By Marc Jones
LONDON (Reuters) – If you know your nursery rhymes, analysts at Bank of America Merrill Lynch think over-pumped stocks are heading for a Humpty Dumpty-style fall in the coming months.
In their weekly round up of global asset flows, BAML said the prospect of more U.S. rate hikes, combined with the ECB readying to scale back its stimulus, meant markets were at a “massive inflection point” in the decade-long easy money trade.
Year-to-date $170 billion has been pumped into equities while $208 billion has gone into bonds.

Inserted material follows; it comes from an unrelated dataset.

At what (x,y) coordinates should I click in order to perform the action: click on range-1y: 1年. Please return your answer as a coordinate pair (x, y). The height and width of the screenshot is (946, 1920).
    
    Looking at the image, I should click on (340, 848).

It means both asset classes are on track for record years in terms of inflows if they keep it up, but BAML is doubtful.
“Next 6 months, higher interest rates likely much more negative for stocks & credit given new central bank policies,” its strategists wrote. “Will likely lead to ‘Humpty Dumpty’ big fall in market in autumn, in our view.”
Over the last week from Wednesday-to Wednesday for BAML’s number crunchers, there were already some signs a shift may be taking place.

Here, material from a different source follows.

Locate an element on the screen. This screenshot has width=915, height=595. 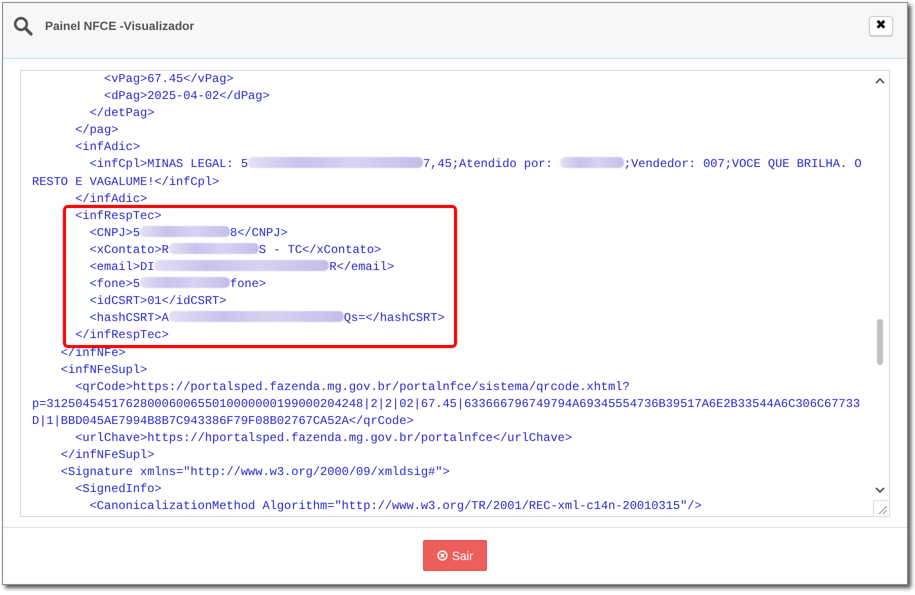
code-text: 7,45;Atendido por: is located at coordinates (488, 164).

Tech funds saw their largest redemptions in 30 weeks, for consumer sector-focused funds it was the biggest in 21 weeks, while Eurozone equity funds saw their first outflows in 15 weeks.
At the same time though, banks and financials saw their biggest inflows in 20 weeks, there was an overall $2.9 billion pumped into equities and emerging market debt and equity funds enjoyed 23rd and 16th consecutive weeks of inflows respectively.
For timing the expected “big fall” BAML added that monitoring corporate bonds and company profits would be key.
They said credit markets remain strong, but noted the U.S. high yield has lagged high grade debt since March, which is a disconnect with European credit markets.
And while corporate profit growth has accelerated, the disconnect with employment growth is notable. Further weak payroll growth would hint at profits topping out and a policy mistake from the central banks if they tighten policy.
“Summer 2017 = massive inflection point in central bank liquidity trade,” BAML said.